## What you are asked to do
Copy all the records below, swapping "club crest icon" for "team badge" and leaving everything else unchanged.

***** Provided material

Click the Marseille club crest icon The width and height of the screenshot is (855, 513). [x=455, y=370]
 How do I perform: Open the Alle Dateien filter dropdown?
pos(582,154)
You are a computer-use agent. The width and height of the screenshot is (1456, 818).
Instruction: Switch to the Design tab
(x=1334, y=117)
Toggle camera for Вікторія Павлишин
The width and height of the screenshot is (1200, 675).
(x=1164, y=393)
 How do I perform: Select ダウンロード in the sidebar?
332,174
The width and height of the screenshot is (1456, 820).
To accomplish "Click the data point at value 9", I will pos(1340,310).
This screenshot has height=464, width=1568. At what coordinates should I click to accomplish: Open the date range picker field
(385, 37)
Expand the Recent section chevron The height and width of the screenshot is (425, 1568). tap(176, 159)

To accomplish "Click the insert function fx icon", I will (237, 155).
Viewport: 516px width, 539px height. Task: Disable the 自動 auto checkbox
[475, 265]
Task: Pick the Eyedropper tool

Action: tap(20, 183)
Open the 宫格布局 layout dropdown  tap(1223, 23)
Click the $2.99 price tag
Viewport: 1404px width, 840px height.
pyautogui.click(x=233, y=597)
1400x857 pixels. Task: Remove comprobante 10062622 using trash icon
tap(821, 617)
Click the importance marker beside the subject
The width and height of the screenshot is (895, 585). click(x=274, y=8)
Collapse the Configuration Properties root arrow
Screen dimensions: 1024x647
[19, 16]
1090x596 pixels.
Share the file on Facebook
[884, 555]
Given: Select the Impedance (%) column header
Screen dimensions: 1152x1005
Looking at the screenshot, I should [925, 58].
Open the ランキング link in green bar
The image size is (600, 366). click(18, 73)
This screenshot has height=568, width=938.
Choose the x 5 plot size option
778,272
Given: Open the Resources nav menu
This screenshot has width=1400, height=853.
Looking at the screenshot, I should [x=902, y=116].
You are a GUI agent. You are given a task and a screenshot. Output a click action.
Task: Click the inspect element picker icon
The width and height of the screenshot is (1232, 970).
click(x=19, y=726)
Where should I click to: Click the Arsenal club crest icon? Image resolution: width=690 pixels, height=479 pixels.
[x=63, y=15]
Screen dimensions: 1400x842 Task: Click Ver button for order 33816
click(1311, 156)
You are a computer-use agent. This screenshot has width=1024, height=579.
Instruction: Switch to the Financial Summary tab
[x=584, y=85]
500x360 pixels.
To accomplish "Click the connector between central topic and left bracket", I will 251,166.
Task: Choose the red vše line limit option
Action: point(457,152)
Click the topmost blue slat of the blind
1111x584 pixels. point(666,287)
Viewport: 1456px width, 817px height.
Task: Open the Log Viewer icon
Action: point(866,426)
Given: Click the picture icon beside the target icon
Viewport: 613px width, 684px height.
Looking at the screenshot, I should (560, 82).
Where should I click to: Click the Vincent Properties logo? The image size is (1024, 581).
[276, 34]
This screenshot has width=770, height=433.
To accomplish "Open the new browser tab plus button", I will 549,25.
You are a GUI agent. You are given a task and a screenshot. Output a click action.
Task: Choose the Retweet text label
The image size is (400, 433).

**********

## Output for this task
Click the Marseille team badge The width and height of the screenshot is (855, 513). [x=455, y=370]
 How do I perform: Open the Alle Dateien filter dropdown?
pos(582,154)
You are a computer-use agent. The width and height of the screenshot is (1456, 818).
Instruction: Switch to the Design tab
(x=1334, y=117)
Toggle camera for Вікторія Павлишин
The width and height of the screenshot is (1200, 675).
(x=1164, y=393)
 How do I perform: Select ダウンロード in the sidebar?
332,174
The width and height of the screenshot is (1456, 820).
To accomplish "Click the data point at value 9", I will pos(1340,310).
This screenshot has height=464, width=1568. At what coordinates should I click to accomplish: Open the date range picker field
(385, 37)
Expand the Recent section chevron The height and width of the screenshot is (425, 1568). tap(176, 159)

To accomplish "Click the insert function fx icon", I will (237, 155).
Viewport: 516px width, 539px height. Task: Disable the 自動 auto checkbox
[475, 265]
Task: Pick the Eyedropper tool

Action: tap(20, 183)
Open the 宫格布局 layout dropdown  tap(1223, 23)
Click the $2.99 price tag
Viewport: 1404px width, 840px height.
pyautogui.click(x=233, y=597)
1400x857 pixels. Task: Remove comprobante 10062622 using trash icon
tap(821, 617)
Click the importance marker beside the subject
The width and height of the screenshot is (895, 585). click(x=274, y=8)
Collapse the Configuration Properties root arrow
Screen dimensions: 1024x647
[19, 16]
1090x596 pixels.
Share the file on Facebook
[884, 555]
Given: Select the Impedance (%) column header
Screen dimensions: 1152x1005
Looking at the screenshot, I should [925, 58].
Open the ランキング link in green bar
The image size is (600, 366). click(18, 73)
This screenshot has height=568, width=938.
Choose the x 5 plot size option
778,272
Given: Open the Resources nav menu
This screenshot has width=1400, height=853.
Looking at the screenshot, I should [x=902, y=116].
You are a GUI agent. You are given a task and a screenshot. Output a click action.
Task: Click the inspect element picker icon
The width and height of the screenshot is (1232, 970).
click(x=19, y=726)
Where should I click to: Click the Arsenal team badge? Image resolution: width=690 pixels, height=479 pixels.
[x=63, y=15]
Screen dimensions: 1400x842 Task: Click Ver button for order 33816
click(1311, 156)
You are a computer-use agent. This screenshot has width=1024, height=579.
Instruction: Switch to the Financial Summary tab
[x=584, y=85]
500x360 pixels.
To accomplish "Click the connector between central topic and left bracket", I will 251,166.
Task: Choose the red vše line limit option
Action: point(457,152)
Click the topmost blue slat of the blind
1111x584 pixels. point(666,287)
Viewport: 1456px width, 817px height.
Task: Open the Log Viewer icon
Action: point(866,426)
Given: Click the picture icon beside the target icon
Viewport: 613px width, 684px height.
Looking at the screenshot, I should (560, 82).
Where should I click to: Click the Vincent Properties logo? The image size is (1024, 581).
[276, 34]
This screenshot has width=770, height=433.
To accomplish "Open the new browser tab plus button", I will 549,25.
You are a GUI agent. You are given a task and a screenshot. Output a click action.
Task: Choose the Retweet text label
The image size is (400, 433).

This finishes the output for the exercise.